▶ What this exercise asks:
• a. Answer these questions from the author biography below, one per line:
(i) In what year did Dr. Karp leave medical work to write full time?
(ii) In what town and year is The Ragtime Kid set?
(iii) At which hospital did The View from the Vue describe life as a med student and intern?
• b. Output the part of the author biography below from "Larry Karp grew" up to and including "of the Year.", copied word for word.

▶ Selected passage:
▬▬▬

Larry Karp grew up in Paterson, New Jersey, and New York City. He worked as a specialist in complicated pregnancy care for 25 years, founding the Prenatal Diagnosis Center at the University of Washington, and Swedish Medical Center's Department of Perinatal Medicine. Residents in the Family Practice Programs at both Swedish and Providence Hospitals named him Teacher of the Year.
During his medical years, Dr. Karp wrote newspaper and magazine articles on a wide range of subjects, as well as a monthly column of commentary for The American Journal of Medical Genetics. He also wrote three nonfiction books. The View from the Vue described life as a med student and intern at New York's Bellevue Hospital; The Enchanted Ear was a collection of anecdotes about collecting and restoring antique music boxes. Genetic Engineering: Threat or Promise discussed the newly emerging fields of genetic manipulation in humans.
In 1995 Dr. Karp left medical work to write full time. He chose to write mysteries because the genre demands stories be well-paced and tightly-constructed, but does not preclude the possibility of presenting characters and ideas which refuse to leave the reader's mind once he or she closes the back cover of the book. He set his well-received Music Box Mystery Series (The Music Box Murders, Scamming the Birdman, and The Midnight Special) in present-day New York City. For his next book, First, Do No Harm, a World-War II home-front standalone involving complex and troubling medical ethical issues, he moved back to 1943, to a fictionalized Paterson.
Then he ranged farther back and farther away to write a historical-mystery trilogy, three books which blended fiction into history to look at signal events, social attitudes, and racial relations at the birth, death, and revival of ragtime music in America. The first book, The Ragtime Kid, was set in Sedalia, Missouri, in 1899, when white music-store owner John Stark made the extraordinary and unexplained offer of a royalties contract for a tune, “Maple Leaf Rag,” by a young, little-known black composer named Scott Joplin. The second book in the trilogy, The King of Ragtime, was set in New York City in 1916, and centered on a real-life dispute between Joplin and Irving Berlin over an accusation of musical plagiarism and theft.
Dr. Karp’s current book, The Ragtime Fool, completes the trilogy, as Brun Campbell, the old Ragtime Kid, comes back to Sedalia in 1951 to take care of some unfinished business. His books have been finalists for the Daphne and Spotted Owl Awards, and have appeared on the Los Angeles Times and Seattle Times fiction bestseller lists. He lives in Seattle with his wife, Myra.

▬▬▬

▶ Data extract:

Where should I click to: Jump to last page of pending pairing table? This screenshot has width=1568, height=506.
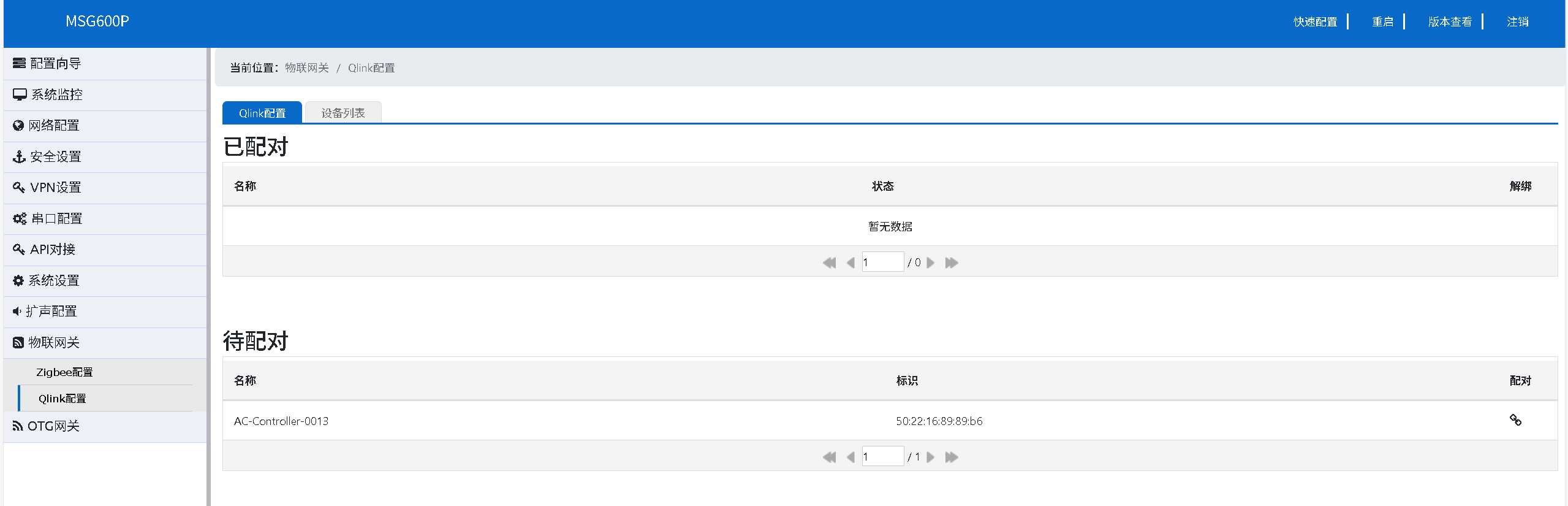(952, 457)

▬▬▬

▶ Responses to the tasks:
• a.
(i) 1995
(ii) Sedalia, Missouri, in 1899
(iii) New York's Bellevue Hospital

• b.
Larry Karp grew up in Paterson, New Jersey, and New York City. He worked as a specialist in complicated pregnancy care for 25 years, founding the Prenatal Diagnosis Center at the University of Washington, and Swedish Medical Center's Department of Perinatal Medicine. Residents in the Family Practice Programs at both Swedish and Providence Hospitals named him Teacher of the Year.